Jacoby Ellsbury led off with a single, and then Martinez smoked Shane Victorino with a curveball that didn’t curve. Start an inning by putting the first two runners on base, especially against an opportunistic club like the Sox, you pay. By the time Nava and Xander Bogaerts batted, it was 4-4.

As Rosenthal said, “Baseball is a crazy game, and anything can happen.”

Or as Beltran said when asked whether he knew what happened: “No idea. We won. We won.”

He also estimated that within the whooping and hollering Cardinals mob that quickly developed on the field and then moved into the clubhouse, jumping and celebrating all the way, that “75 percent of the guys didn’t have any idea what had happened.”

Put that one in the history books, too: A team wins a World Series game on the very last play … and it is so chaotic that 75 percent of the celebrants have no idea how it came to pass that they are celebrating. Absolutely nuts.

“I watched the replay a couple of times, and I asked [third-base coach Jose] Oquendo what happened,” Beltran continued. “He saw it clear at third base that [Middlebrooks] put his legs up and Allen Craig tripped.”

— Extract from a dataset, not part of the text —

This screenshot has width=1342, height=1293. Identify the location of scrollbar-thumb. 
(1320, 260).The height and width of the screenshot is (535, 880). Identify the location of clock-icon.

Said Saltalamacchia: “They called him safe, and I said, ‘No way!’”

Obstruction?

“To be honest with you, I’m not sure,” said Craig, who appeared dazed more than 30 minutes after the game, after receiving treatment on his re-injured left foot. “I slid into third base, and I popped up. I knew I had to jump over him.

“I slid into home, and I immediately looked at our dugout and everyone was celebrating. That’s what I saw.”

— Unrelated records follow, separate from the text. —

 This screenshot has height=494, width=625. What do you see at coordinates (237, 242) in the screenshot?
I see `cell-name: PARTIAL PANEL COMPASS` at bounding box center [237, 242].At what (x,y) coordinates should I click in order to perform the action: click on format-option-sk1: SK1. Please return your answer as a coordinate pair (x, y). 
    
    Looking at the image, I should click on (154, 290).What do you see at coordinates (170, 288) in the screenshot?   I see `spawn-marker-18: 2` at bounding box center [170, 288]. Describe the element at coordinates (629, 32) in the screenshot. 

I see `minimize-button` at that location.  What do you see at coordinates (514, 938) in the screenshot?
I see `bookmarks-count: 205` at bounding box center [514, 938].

The argument will rage across the rest of this World Series, and into the ages. Craig and Saltalamacchia will take their places right next to Armbrister and Fisk, and their story will be told and re-told.

“I saw the umpires walking away, and their players trying to convince them to change the play,” Beltran said. “We started running inside.”

Just three games in, we have no idea how this tale is going to play out. But for one crazy night that might take longer to digest than Thanksgiving dinner, we know how it ended.